BEGIN Extract to read
The policy risks being an ‘intergenerational raid’
National Insurance (NI) contributions look set to rise by 1% to fund long-term care reforms, according to reports.
Boris Johnson is expected to make the plans public soon, in a move that could raise £10bn annually from both employers and employees.
It implies that the employee NI rate on earnings below £967 a week could jump from 12% to 13%.
As things stand, NI contributions are only paid by those below the UK state pension age of 66.
The policy has come under pressure as it is seen as an unfair tax on young people, who feel as though they are already disadvantaged by soaring university fees and house prices.
The tax would initially be allocated to addressing the NHS backlog in the aftermath of the pandemic. The health secretary Said Javid warned that the waiting list could jump from 5.3m to 13m people.
Jeremy Hunt, chair of the health select committee, said there was “a growing realisation that with the Covid backlog we’ll never get the NHS back on its feet without social care reform”.
END Extract to read
BEGIN Material shown
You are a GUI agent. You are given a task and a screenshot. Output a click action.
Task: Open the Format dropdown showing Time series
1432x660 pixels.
END Material shown
BEGIN Material shown
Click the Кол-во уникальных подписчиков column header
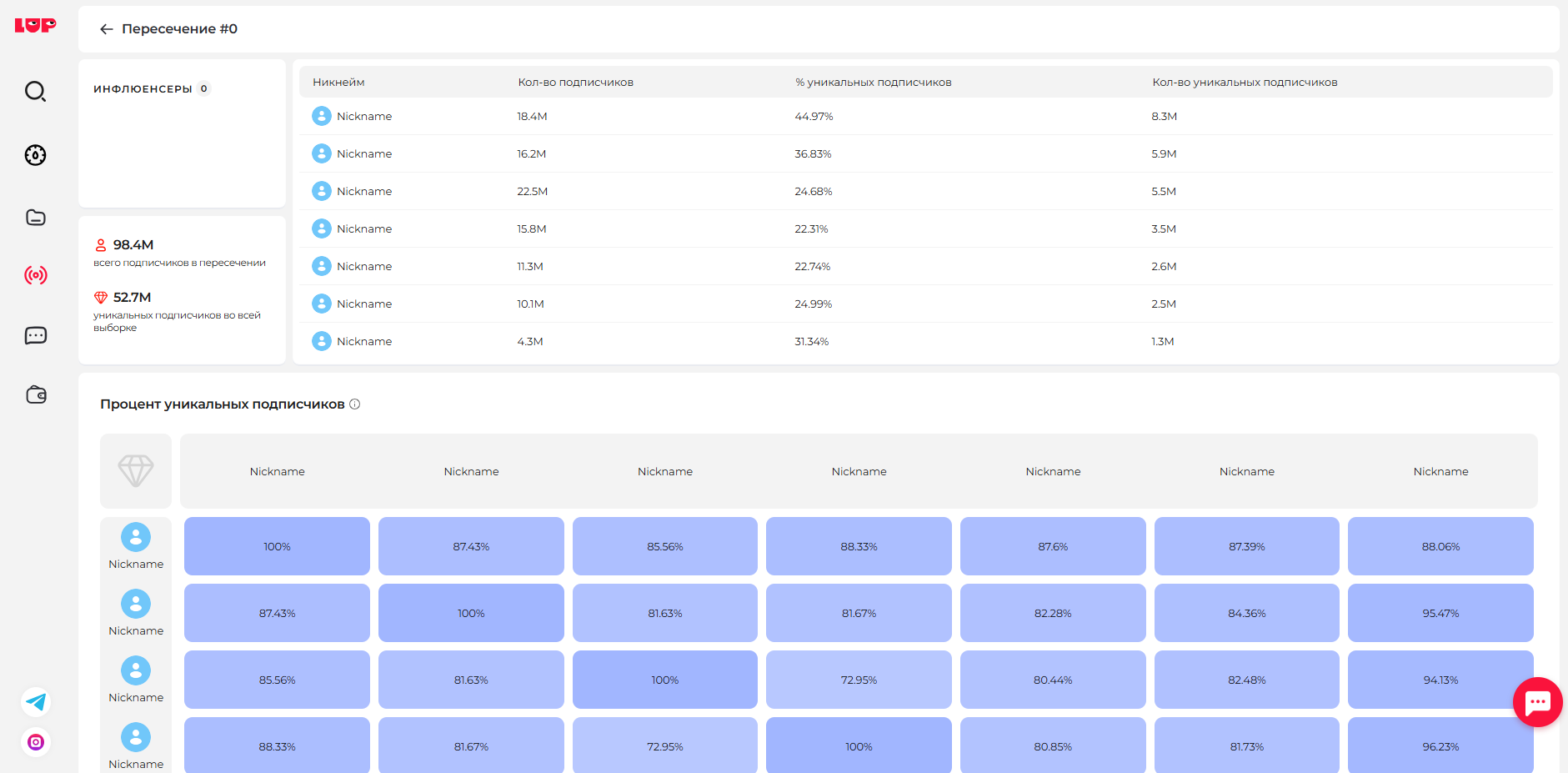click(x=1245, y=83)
END Material shown
# Brief:
Carry on the news article above about the planned National Insurance rise for care reform, starting after its last sentence.

# Task response:
Hunt added that while there were other options to raise funds, none of them were practicable.
“The attraction of a health and social care levy is it would fund the NHS backlog in the short term and desperately needed improvements in the social care system in the medium-longer term,” Hunt said in a tweet.
Tom Selby, senior analyst at AJ Bell, said the pandemic may be the crisis that finally forces politicians to take meaningful steps to address the UK’s long-term care crisis “after decades of prevarication by successive Governments”.
“However, it would also break a central Conservative manifesto commitment and leave the Government open to accusations of an intergenerational raid, with younger people paying for reforms which immediately benefit older people, most of whom won’t be subject to National Insurance,” Selby added.
“The Government may try to badge this as a ‘social care levy’ separate to National Insurance contributions. This would, on the face of it at least, keep its pledge not to raise NI rates intact – although whether or not voters would see it that way remains to be seen.”